» **Отрывок со страницы**

☆ ☆ ☆ ☆

Если на практике, таким образом, большинство декурионов и принадлежало к землевладельческому классу, то это вовсе не было равносильно тому, что все декурионы должны были быть землевладельцами. Так, в число декурионов постепенно вошли многие августалы, лица в большинстве случаев низкого происхождения, не принадлежавшие к землевладельцам, но зато образовавшие собственно городскую денежную аристократию [124]. Мы имеем поэтому все основания предполагать, что и евреи привлечены были к отправлению обязанностей декурионов не в качестве землевладельцев, но именно как обладатели крупных денежных капиталов. Принадлежность евреев к числу куриалов, являясь свидетельством в пользу наличности в их среде более или менее обширных состоятельных кругов, отнюдь не может служить доказательством распространенности в еврейской среде крупного землевладения.

☆ ☆ ☆ ☆

» **Выборка данных**
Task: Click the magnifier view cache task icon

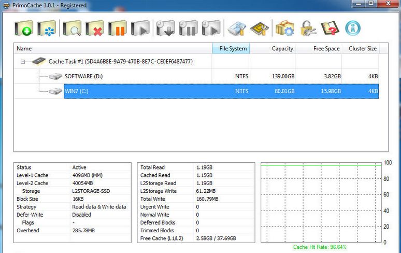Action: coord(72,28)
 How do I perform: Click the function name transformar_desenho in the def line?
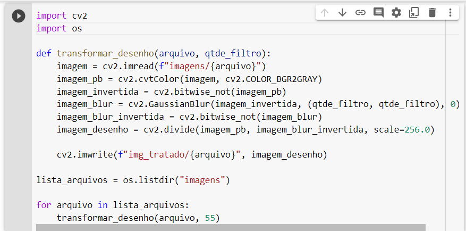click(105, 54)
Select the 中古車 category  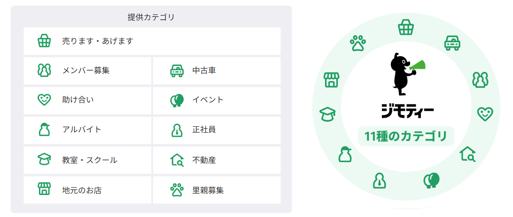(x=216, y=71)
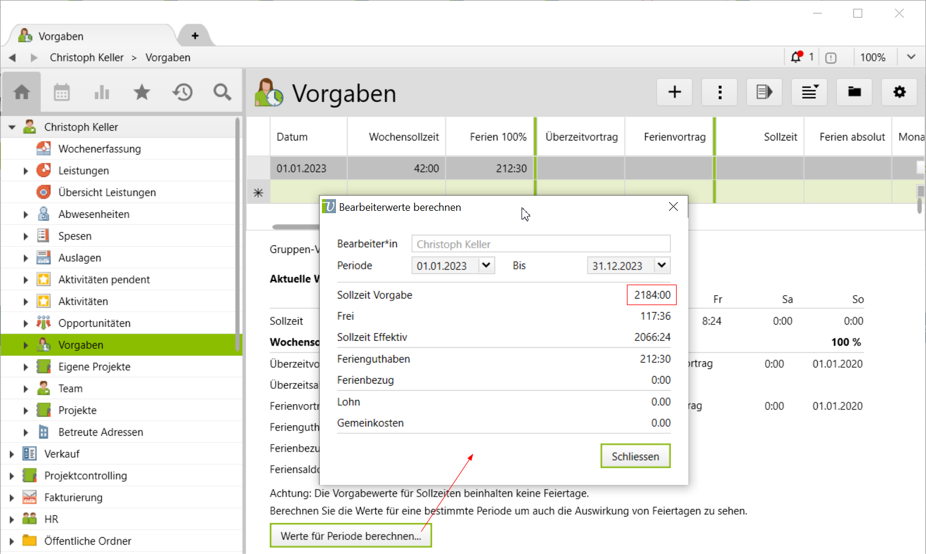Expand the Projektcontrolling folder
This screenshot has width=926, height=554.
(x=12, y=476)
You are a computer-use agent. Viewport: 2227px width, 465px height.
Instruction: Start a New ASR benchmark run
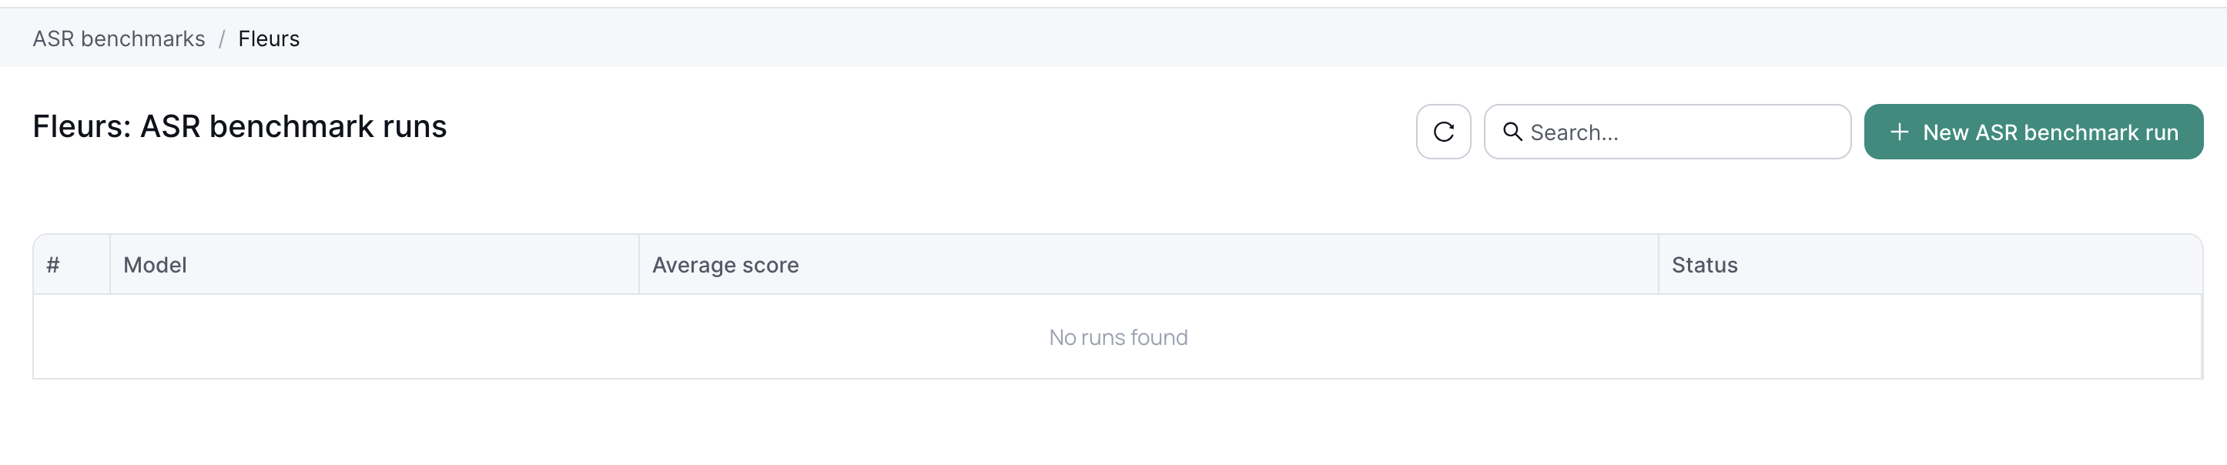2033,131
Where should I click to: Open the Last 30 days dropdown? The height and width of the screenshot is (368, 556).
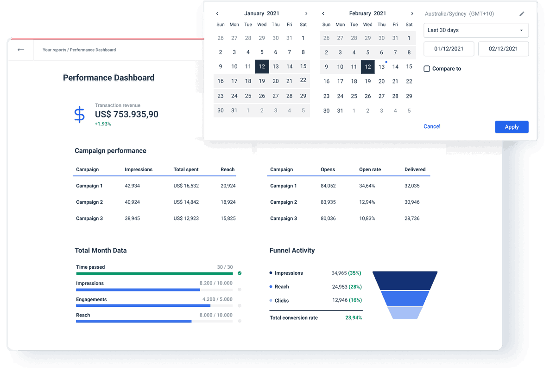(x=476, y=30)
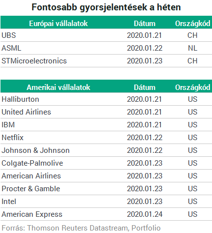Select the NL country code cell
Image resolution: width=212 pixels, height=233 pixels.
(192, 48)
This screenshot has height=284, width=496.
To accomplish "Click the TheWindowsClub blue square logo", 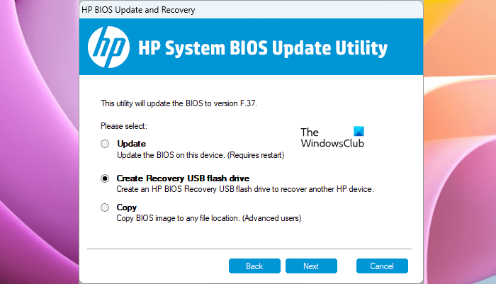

☆ ☆ ☆ ☆

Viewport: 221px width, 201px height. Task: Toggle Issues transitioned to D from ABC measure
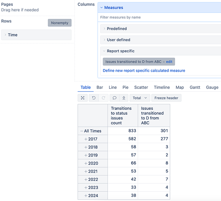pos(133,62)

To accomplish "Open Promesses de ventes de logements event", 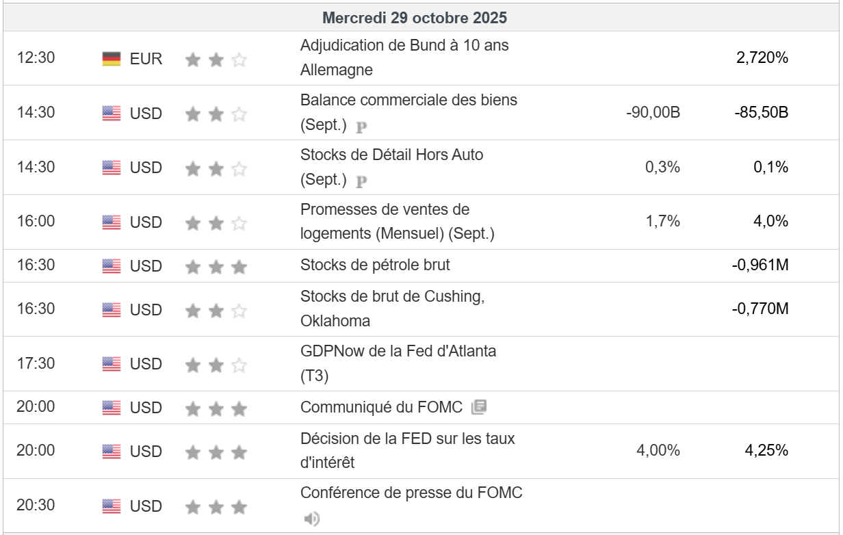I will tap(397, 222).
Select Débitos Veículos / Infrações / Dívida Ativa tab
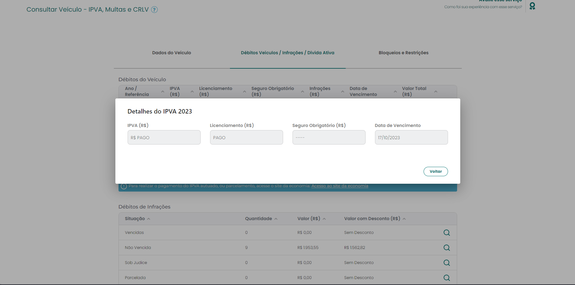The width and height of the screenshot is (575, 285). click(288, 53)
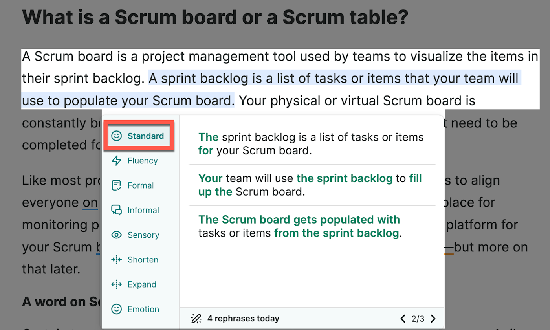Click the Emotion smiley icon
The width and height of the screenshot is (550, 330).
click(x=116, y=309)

☆ ☆ ☆ ☆

» **Задание A**
Ответьте по отрывку о декурионах:
(i) Кто постепенно вошел в число декурионов, будучи в большинстве случаев низкого происхождения?
(ii) В каком качестве, по предположению отрывка, евреи были привлечены к обязанностям декурионов?
(iii) О чем свидетельствует принадлежность евреев к числу куриалов?
» **Задание B**
Дайте продолжение отрывка о декурионах, начиная после его последнего предложения.
Записи взяты из другого источника.

» **Результат A**
(i) Многие августалы.
(ii) Как обладатели крупных денежных капиталов, а не как землевладельцы.
(iii) О наличии в их среде более или менее обширных состоятельных кругов.

» **Результат B**
Заканчивая и, резюмирую наш очерк экономического положения евреев диаспоры в римскую эпоху, мы можем констатировать, что если мы и встречали их в самых различных общественных положениях, на самых различных ступенях общественной лестницы, занятыми различными профессиями, то все же они являлись пред нами всегда в качестве горожан, в качестве представителей городских профессий по преимуществу. Если не численно, то по своему значению наиболее выделялись из среды еврейской диаспоры капиталисты, занимавшиеся торговыми и денежными операциями, хотя в торговых сношениях Римской империи они и не играли еще той выдающейся роли, как в торговле последующей эпохи. Евреев-землевладельцев и тем более земледельцев мы встречаем в это время только на их древней родине, в Палестине. Если к концу империи общий экономический упадок заставлял и евреев диаспоры в отдельных случаях употреблять свои капиталы на приобретение земельной собственности, как мы это видели на примере минорских евреев, то и при таких условиях они оставались верными себе, продолжая жить в городе и ограничиваясь лишь получением со своих поместий земельной ренты.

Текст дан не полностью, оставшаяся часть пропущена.